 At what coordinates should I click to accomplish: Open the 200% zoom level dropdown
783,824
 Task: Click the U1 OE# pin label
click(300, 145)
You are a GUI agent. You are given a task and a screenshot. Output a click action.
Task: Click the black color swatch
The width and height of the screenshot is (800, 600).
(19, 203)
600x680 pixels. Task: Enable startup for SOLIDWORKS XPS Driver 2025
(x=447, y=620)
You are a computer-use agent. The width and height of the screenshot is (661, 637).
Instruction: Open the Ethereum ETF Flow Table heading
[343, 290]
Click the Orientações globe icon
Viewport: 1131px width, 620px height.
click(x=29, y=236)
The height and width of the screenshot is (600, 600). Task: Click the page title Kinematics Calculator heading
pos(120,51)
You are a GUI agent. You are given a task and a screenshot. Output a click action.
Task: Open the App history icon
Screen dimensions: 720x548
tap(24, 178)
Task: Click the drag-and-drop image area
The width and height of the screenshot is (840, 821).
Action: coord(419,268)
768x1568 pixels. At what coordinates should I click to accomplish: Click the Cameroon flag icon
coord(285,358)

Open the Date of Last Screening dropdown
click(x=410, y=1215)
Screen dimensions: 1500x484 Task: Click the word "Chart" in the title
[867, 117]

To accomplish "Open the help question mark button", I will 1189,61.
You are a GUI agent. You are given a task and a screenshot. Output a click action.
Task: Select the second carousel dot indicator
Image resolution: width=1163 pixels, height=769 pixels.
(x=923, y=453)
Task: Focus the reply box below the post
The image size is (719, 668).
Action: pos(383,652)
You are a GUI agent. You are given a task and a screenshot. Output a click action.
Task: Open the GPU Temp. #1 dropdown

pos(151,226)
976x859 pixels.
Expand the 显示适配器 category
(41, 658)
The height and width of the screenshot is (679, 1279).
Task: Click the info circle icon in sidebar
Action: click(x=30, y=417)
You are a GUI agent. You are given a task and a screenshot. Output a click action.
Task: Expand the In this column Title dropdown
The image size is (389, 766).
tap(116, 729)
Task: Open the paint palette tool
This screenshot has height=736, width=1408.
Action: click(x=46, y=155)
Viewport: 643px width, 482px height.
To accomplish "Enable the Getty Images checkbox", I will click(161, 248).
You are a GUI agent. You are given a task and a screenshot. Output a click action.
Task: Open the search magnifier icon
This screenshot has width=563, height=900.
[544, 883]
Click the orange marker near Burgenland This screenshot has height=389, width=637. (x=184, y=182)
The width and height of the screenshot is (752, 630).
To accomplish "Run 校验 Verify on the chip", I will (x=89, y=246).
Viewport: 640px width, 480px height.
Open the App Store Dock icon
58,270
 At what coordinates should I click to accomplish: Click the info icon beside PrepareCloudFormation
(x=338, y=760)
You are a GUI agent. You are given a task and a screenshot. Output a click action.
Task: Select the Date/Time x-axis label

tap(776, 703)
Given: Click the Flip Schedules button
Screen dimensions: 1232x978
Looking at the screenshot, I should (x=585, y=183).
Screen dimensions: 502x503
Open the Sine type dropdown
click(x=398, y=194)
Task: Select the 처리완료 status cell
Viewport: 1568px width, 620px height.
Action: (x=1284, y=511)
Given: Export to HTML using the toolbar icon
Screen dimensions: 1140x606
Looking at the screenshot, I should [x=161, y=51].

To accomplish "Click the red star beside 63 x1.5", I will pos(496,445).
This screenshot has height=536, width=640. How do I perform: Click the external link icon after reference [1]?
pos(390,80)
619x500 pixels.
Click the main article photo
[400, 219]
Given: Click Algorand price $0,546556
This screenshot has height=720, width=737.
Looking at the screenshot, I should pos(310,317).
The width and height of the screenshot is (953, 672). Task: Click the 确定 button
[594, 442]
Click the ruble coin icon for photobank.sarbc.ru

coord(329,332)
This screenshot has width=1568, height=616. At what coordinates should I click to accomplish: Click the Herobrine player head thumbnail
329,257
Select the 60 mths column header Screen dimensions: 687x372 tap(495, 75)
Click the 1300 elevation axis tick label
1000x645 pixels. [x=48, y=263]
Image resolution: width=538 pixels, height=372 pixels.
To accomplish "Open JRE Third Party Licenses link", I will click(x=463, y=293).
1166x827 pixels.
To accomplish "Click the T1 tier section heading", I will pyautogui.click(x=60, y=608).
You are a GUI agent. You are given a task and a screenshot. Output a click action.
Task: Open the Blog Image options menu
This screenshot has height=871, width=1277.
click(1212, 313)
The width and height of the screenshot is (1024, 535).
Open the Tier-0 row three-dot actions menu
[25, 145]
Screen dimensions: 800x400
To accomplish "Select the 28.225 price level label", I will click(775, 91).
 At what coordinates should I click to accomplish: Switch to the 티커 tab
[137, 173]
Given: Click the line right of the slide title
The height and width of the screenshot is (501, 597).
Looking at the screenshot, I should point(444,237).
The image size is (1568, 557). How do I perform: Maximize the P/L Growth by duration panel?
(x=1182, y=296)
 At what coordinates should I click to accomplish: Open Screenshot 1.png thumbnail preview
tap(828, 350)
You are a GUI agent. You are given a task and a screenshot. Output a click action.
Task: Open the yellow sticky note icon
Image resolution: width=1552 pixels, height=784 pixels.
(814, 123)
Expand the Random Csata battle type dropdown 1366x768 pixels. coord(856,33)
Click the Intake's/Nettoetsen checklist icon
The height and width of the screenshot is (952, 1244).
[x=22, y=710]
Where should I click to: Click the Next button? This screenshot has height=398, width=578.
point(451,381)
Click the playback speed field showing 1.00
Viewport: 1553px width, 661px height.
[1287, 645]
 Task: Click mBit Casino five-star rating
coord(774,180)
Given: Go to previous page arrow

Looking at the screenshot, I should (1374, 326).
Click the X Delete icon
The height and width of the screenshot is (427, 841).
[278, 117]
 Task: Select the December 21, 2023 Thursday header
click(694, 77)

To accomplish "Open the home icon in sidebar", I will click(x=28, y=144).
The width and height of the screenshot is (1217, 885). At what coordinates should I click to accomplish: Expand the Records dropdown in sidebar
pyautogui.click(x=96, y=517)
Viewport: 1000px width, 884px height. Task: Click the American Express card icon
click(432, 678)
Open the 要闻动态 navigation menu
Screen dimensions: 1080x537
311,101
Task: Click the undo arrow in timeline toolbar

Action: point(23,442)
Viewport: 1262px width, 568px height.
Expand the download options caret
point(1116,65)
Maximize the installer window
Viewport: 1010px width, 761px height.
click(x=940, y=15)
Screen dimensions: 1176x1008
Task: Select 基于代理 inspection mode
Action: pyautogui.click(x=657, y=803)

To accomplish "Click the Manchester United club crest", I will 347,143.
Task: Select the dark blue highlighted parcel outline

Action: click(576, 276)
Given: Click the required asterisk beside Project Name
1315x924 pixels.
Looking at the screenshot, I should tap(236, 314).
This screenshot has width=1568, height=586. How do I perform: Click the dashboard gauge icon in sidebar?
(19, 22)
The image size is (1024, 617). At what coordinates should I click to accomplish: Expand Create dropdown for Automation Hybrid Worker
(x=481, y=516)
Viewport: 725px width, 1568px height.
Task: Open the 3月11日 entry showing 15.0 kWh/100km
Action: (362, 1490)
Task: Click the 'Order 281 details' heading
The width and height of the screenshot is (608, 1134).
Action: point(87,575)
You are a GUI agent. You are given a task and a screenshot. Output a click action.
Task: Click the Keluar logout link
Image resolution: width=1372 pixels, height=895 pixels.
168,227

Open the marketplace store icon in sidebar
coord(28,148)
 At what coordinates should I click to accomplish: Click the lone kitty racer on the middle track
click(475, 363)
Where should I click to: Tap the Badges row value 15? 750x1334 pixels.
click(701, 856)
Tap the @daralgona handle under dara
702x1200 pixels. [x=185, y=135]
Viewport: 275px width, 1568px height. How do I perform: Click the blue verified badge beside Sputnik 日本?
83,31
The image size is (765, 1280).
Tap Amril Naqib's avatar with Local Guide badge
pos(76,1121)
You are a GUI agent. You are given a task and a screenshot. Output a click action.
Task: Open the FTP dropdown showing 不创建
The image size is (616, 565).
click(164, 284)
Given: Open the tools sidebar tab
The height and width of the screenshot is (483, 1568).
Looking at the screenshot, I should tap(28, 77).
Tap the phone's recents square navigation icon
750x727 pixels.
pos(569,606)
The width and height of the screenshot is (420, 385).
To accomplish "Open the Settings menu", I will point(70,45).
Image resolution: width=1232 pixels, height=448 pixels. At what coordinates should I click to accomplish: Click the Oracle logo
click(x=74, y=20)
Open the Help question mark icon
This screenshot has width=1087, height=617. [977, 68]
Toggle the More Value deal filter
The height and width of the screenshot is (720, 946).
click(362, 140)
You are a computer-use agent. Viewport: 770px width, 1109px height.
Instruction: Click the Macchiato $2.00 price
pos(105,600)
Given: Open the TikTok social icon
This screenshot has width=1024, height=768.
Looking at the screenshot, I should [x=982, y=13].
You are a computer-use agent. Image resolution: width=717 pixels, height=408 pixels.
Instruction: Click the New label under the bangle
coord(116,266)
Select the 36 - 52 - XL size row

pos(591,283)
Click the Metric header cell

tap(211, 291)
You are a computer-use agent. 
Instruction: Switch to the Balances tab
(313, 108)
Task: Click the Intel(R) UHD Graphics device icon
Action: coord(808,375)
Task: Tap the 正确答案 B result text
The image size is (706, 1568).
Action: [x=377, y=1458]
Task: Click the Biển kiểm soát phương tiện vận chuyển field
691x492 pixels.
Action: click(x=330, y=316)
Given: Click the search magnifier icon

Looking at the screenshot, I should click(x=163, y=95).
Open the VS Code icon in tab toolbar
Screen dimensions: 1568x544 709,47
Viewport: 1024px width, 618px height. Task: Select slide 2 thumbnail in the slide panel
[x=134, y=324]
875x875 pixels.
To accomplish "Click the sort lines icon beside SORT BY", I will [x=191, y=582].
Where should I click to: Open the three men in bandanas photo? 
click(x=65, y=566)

• **Brief**: Scan the records above for the lines holding "Instruction: Switch to the Balances tab" and "Task: Click the Biển". Transcribe those two and every line between them word for word, and no others.

• **Your response**:
Instruction: Switch to the Balances tab
(313, 108)
Task: Click the Intel(R) UHD Graphics device icon
Action: coord(808,375)
Task: Tap the 正确答案 B result text
The image size is (706, 1568).
Action: [x=377, y=1458]
Task: Click the Biển kiểm soát phương tiện vận chuyển field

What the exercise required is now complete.